At one point, Robbins refers to himself as a “practical psychologist.” Instead of his practice being founded on pre-existing scholarship (save for an essay about “drive and will” that some teacher gave him sophomore year), he incessantly tells us that he’s motivated by the abuse he incurred from his mother, during his childhood. It’s what has made him to be the man he is today, he says. Reminiscent of the central figure in Paul Thomas Anderson’s The Master, he is motivated by an ethos built entirely upon his own whim. And from that inspiration is the central paradox of his teachings. Robbins is hellbent on the idea that loving parents are bad for growth and that having bad parents is the only way to self-realize (NO PAIN, NO GAIN). This idea and its unhealthy ramifications are never put into question by the filmmaker.
Although it may sound like I’m asking for an alternative film that portrays Robbins as the vulnerable person he must be underneath the (constant) performance, I’m not. As a church-going teenager, I remember seeing my pastor be confident and surely convicted of everything he said. Week in and week out, here was this man who never lacked for answers or an assured sense of reason. There was (and still is) a large part of me unsatisfied by someone who is always “on.” Surely, somewhere inside, my pastor was vulnerable and mutedly going through his own conflicts. That yearning to see the vulnerability of the performer isn’t exactly a satisfying description of why I Am Not Your Guru doesn’t work, because the man is always vulnerable. He’s always laying out his issues for everyone to see - or at least suggests that his mother’s abuse is the only mental trouble he’s had to endure.

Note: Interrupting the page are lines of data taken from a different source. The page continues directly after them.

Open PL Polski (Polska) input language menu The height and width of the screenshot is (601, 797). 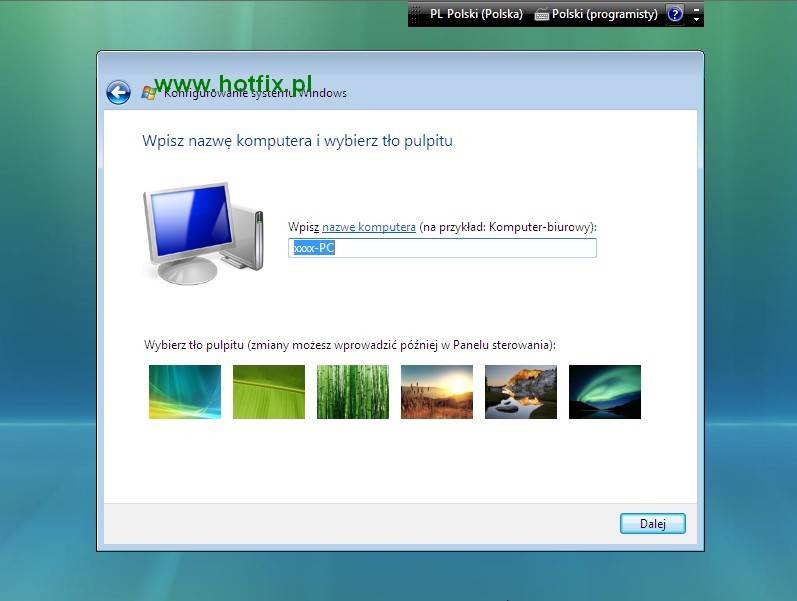pyautogui.click(x=475, y=14)

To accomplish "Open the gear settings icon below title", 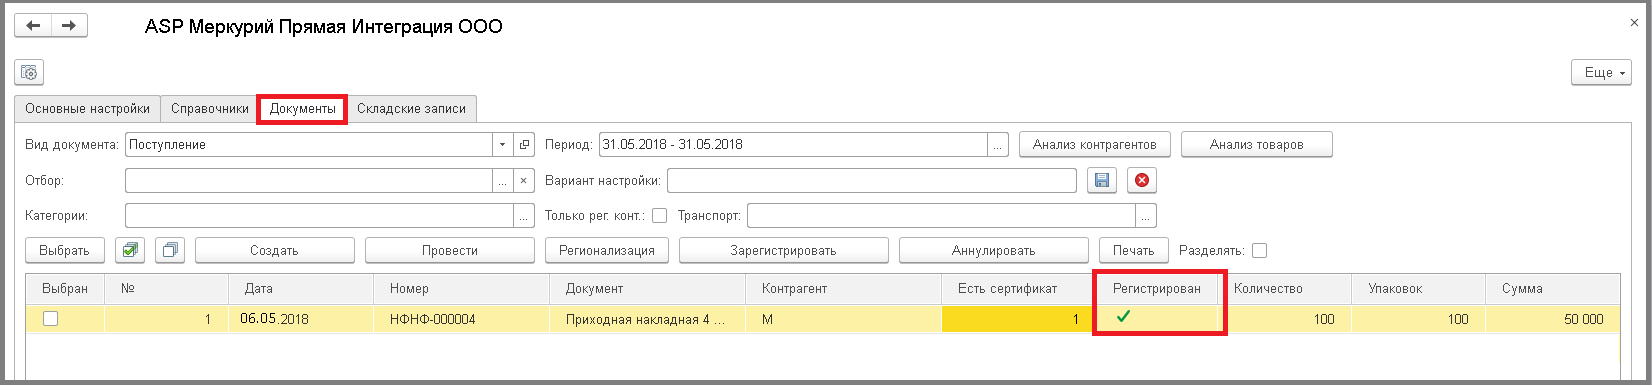I will coord(29,72).
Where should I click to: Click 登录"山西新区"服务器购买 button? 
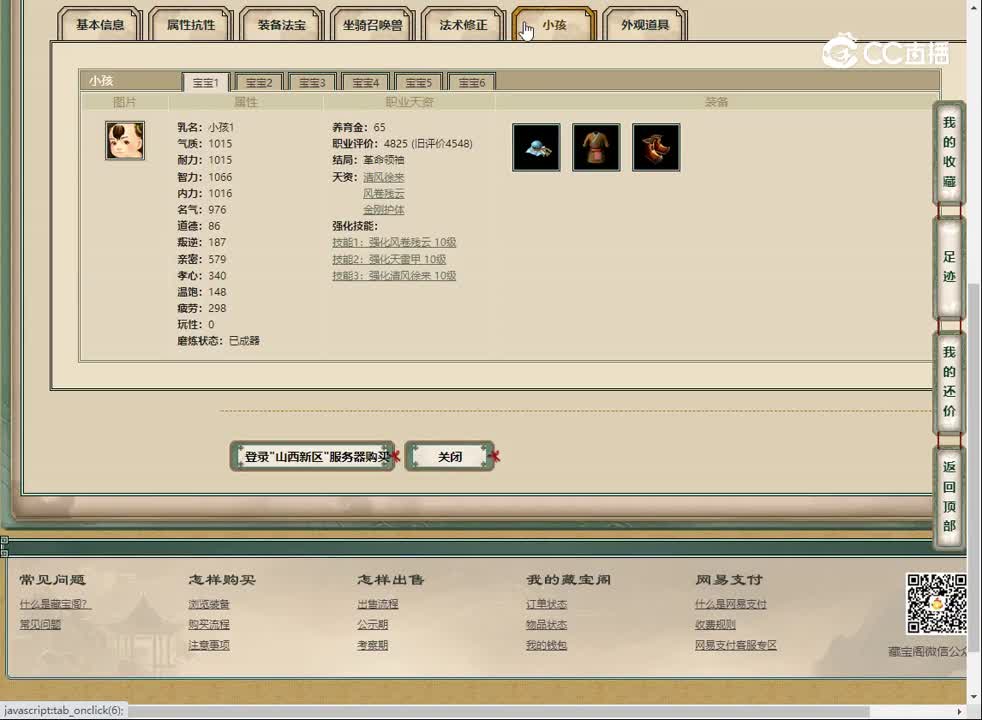coord(311,456)
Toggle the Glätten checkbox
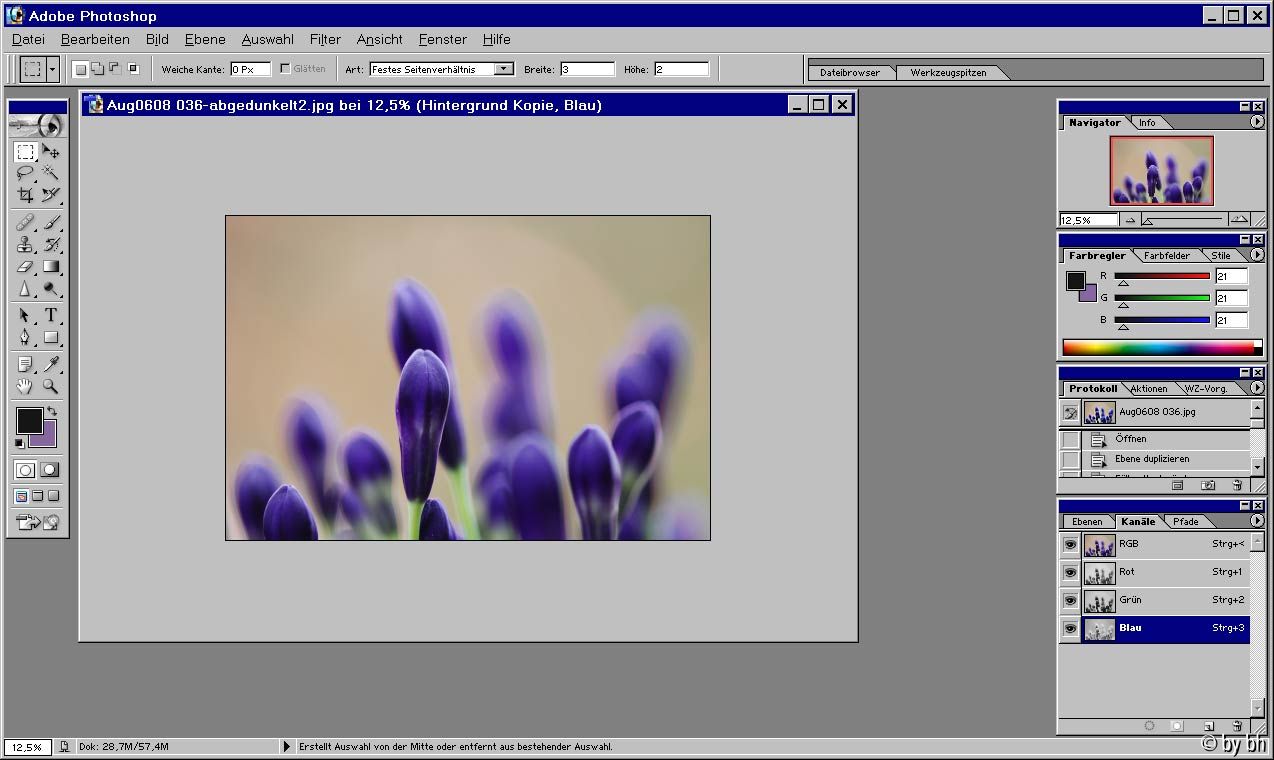The width and height of the screenshot is (1274, 760). coord(286,69)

Instead, I want a film that is offering perspectives outside of Robbins’. I want to hear contrarian thoughts. Specifically, I want to hear from attendees that perhaps aren’t so satisfied and come away from the event cynical and $5,000 poorer. On the last day of Date With Destiny, Robbins opens by asking “Who hasn’t had a breakthrough yet?” Multiple people raise their hands. Did all 2,500 attendees have an emotional realization that will change the course of their life? If not, why aren’t we hearing from those that spent a small fortune to watch Tony Robbins say “fuck” with a puffed out chest? Instead, we see another spectacular intervention. The biggest of them all: the woman raised into sexual slavery is healed. The film persuades us that no unhealthy stone is left unturned at Date With Destiny. The filmmaker is so determined to advocate on Tony’s behalf, and it’s absolutely depressing that such access was pissed away. But I suppose such access wouldn’t have been given were Robbins’ image not ensured from day one.
I came away from I Am Not Your Guru feeling oddly dirty. Or maybe just frightened. The New York Times review says the film “plays at times like a horror movie.” It’s true. Robbins slowly becomes increasingly terrifying the more you get a glimpse into his views and the less you see his status and power checked. If Joaquin Phoenix’s character from The Master made a documentary about his leader, it would look like this.